- _MATERIAL FOR THIS EXERCISE_
_ _ _ _ _

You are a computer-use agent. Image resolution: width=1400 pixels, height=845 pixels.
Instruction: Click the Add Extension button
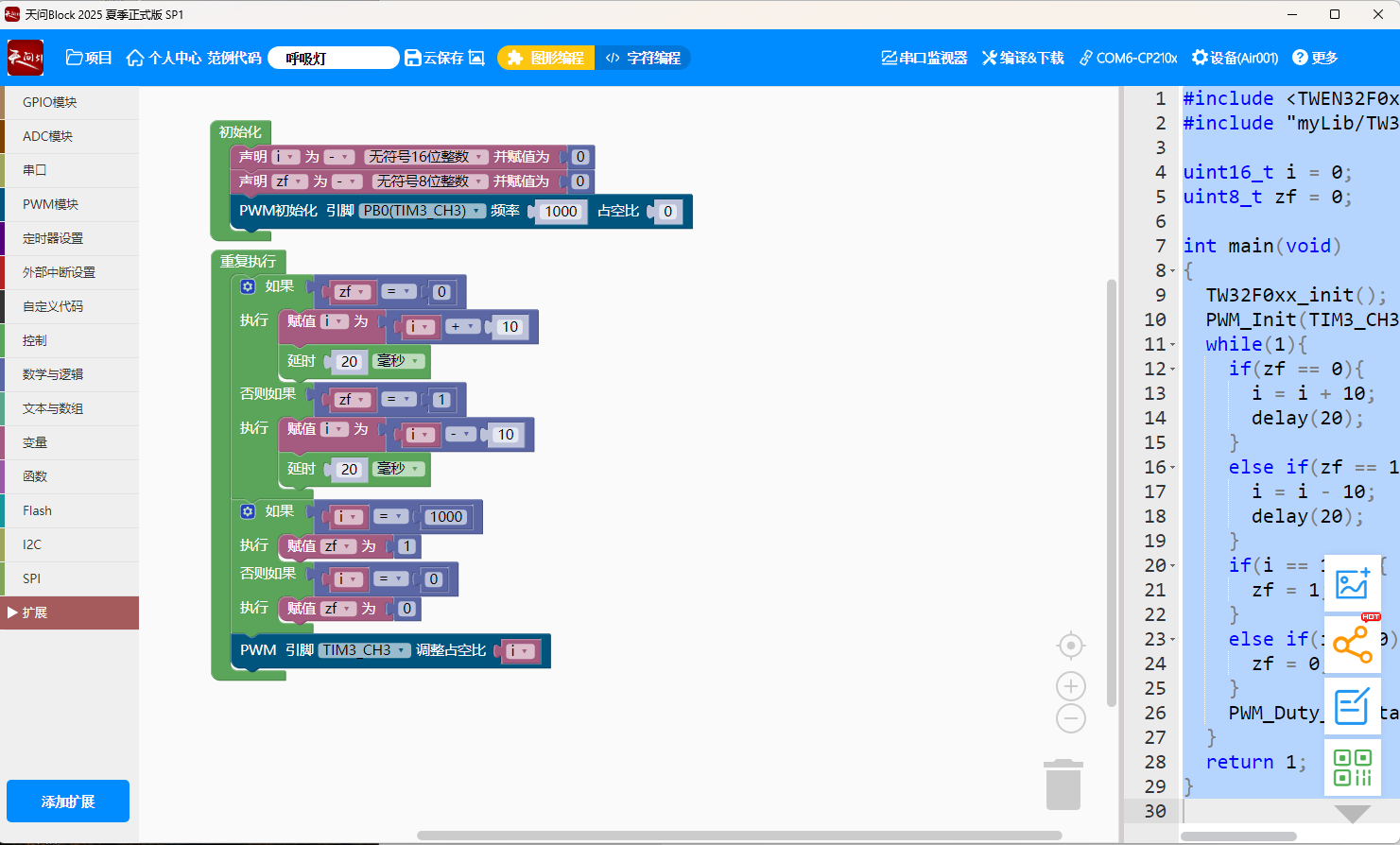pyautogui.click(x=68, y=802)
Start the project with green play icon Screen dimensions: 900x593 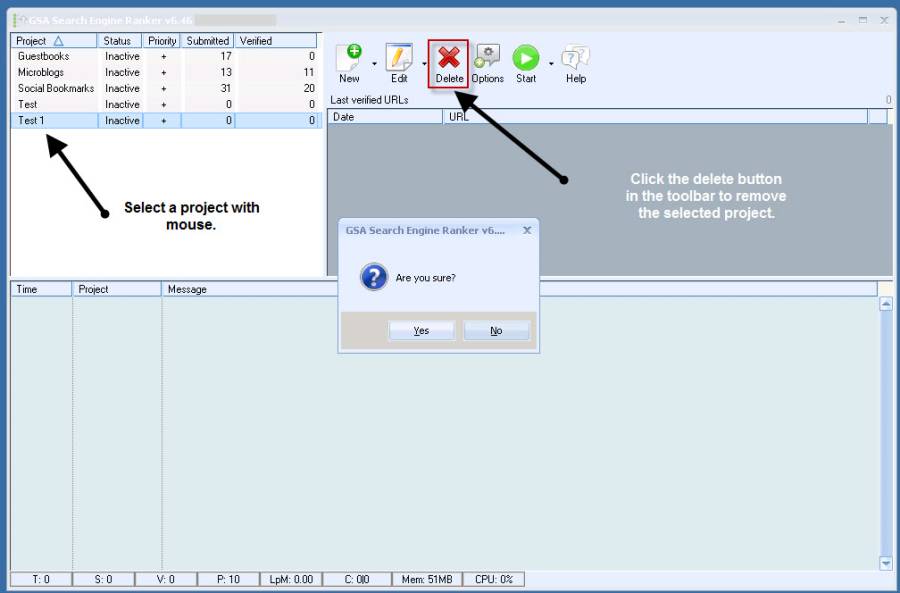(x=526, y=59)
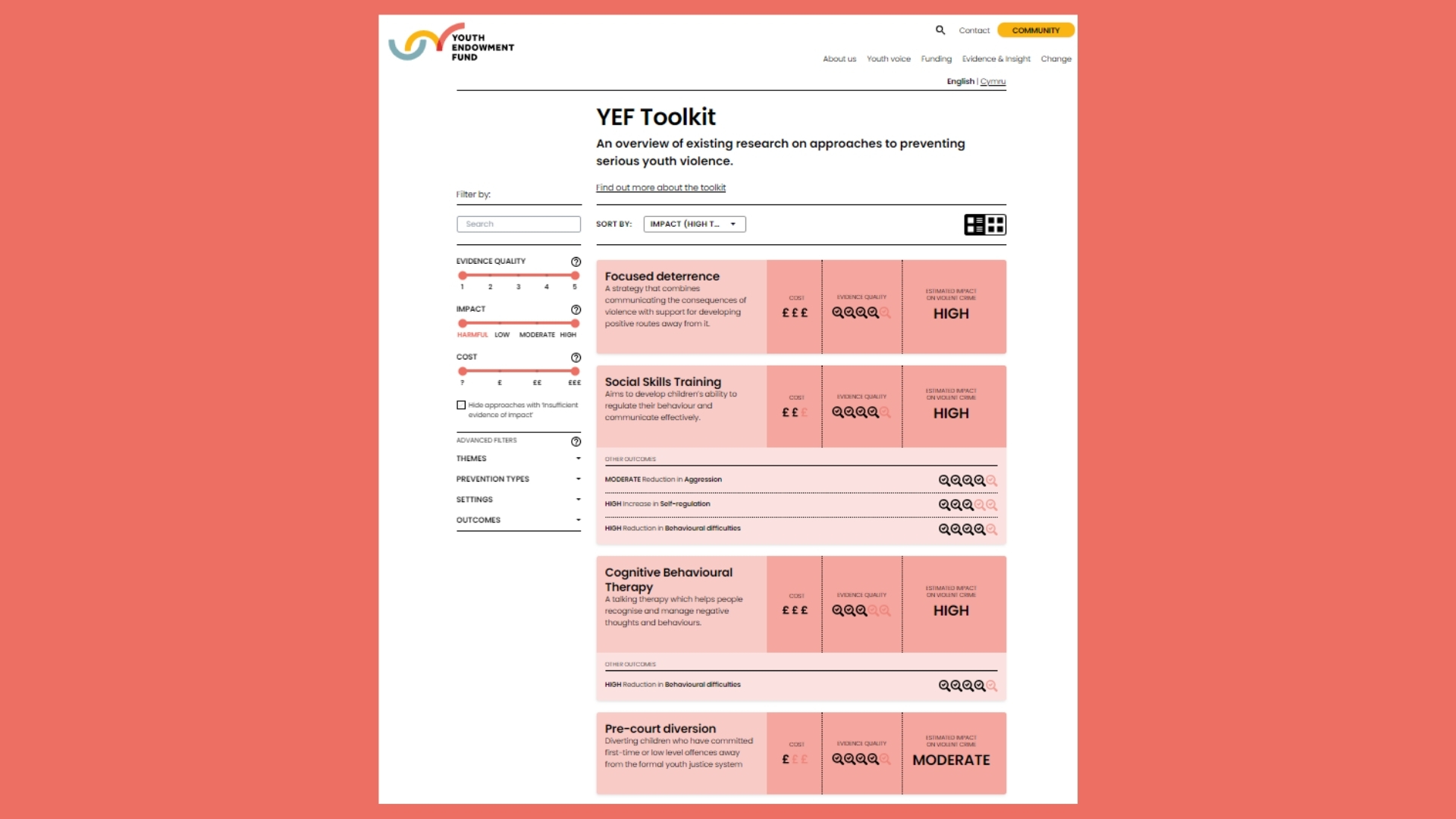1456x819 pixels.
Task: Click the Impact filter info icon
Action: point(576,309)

_ _ _ _ _

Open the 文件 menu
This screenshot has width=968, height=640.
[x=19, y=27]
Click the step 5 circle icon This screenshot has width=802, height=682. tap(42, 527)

_ _ _ _ _

- _TASK TO CARRY OUT_
Taking the lines above, repeat exactly those from the line that contains "Open the 文件 menu" through the line that contains "Click the step", and both of those lines as well. Include nothing else.

- _ANSWER BOX_
Open the 文件 menu
This screenshot has width=968, height=640.
[x=19, y=27]
Click the step 5 circle icon This screenshot has width=802, height=682. tap(42, 527)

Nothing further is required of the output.